====== THE DATA

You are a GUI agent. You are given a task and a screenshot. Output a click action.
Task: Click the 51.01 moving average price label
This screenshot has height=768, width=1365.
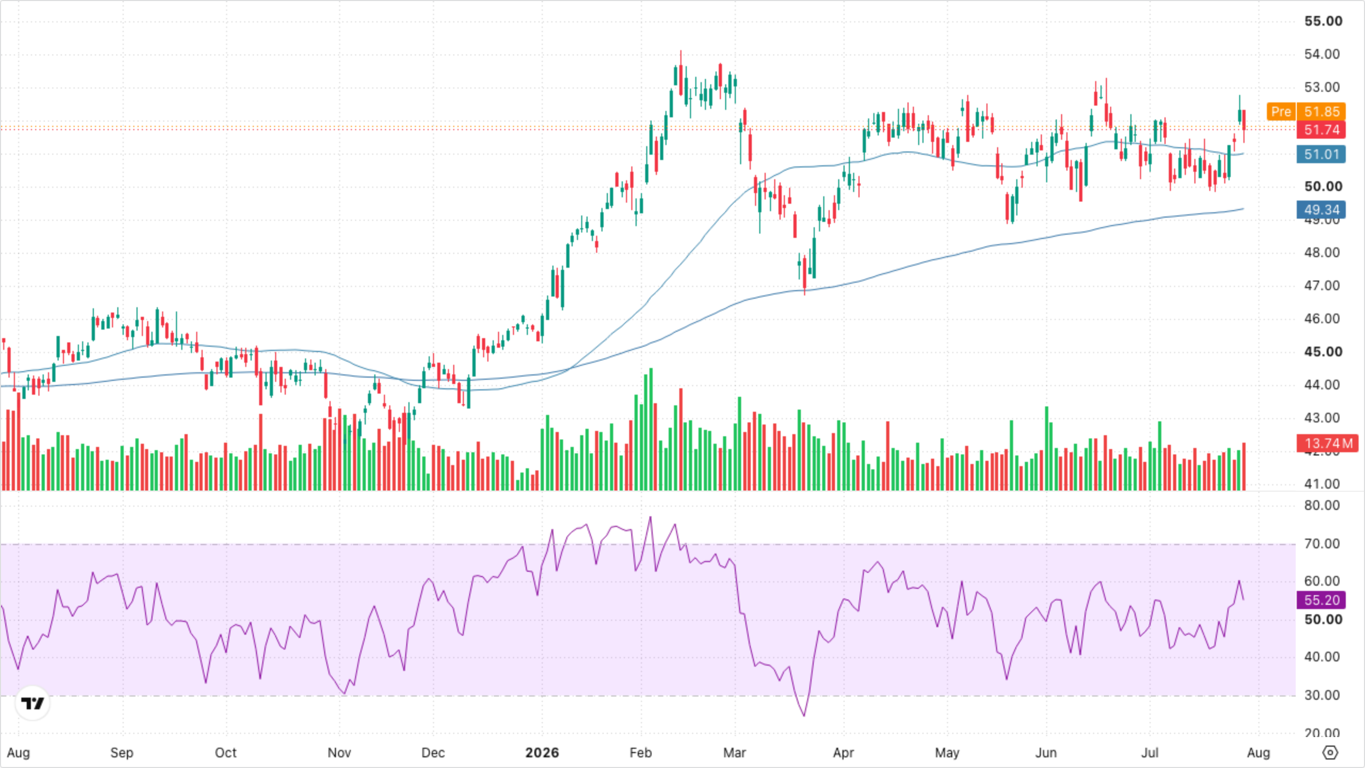1321,155
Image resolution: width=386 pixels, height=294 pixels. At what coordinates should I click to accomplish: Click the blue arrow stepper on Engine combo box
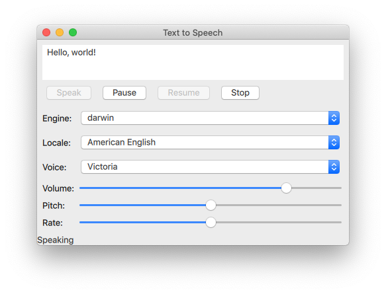pyautogui.click(x=334, y=118)
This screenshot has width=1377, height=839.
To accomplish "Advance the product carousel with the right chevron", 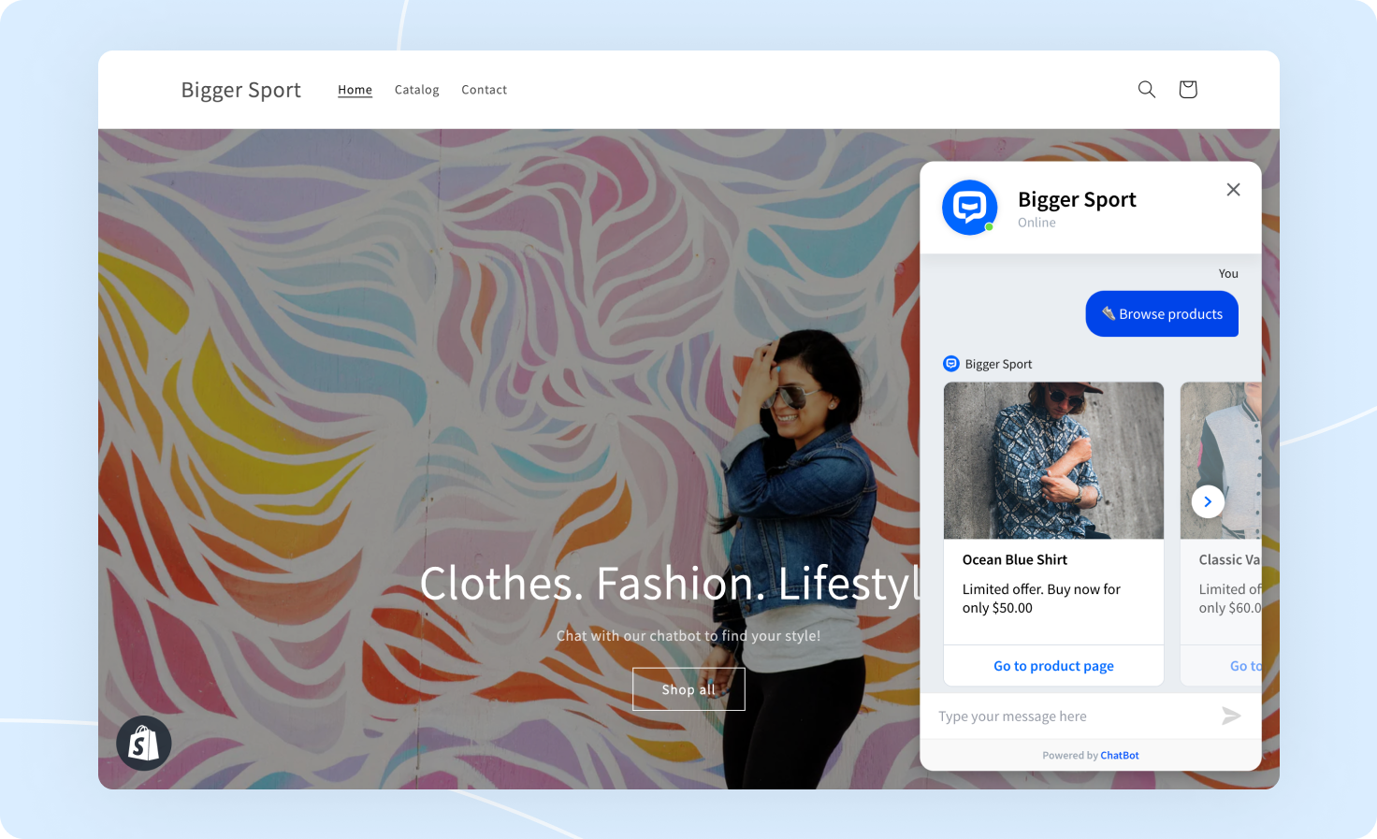I will (1208, 501).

============

Copy out the lines above from the line containing "Task: Click the" through the line containing "This screenshot has width=1377, height=839.", exactly, and keep the pictures out.

Task: Click the 51.01 moving average price label
This screenshot has height=768, width=1365.
1321,155
Image resolution: width=386 pixels, height=294 pixels. At what coordinates should I click to accomplish: Click the blue arrow stepper on Engine combo box
pyautogui.click(x=334, y=118)
This screenshot has width=1377, height=839.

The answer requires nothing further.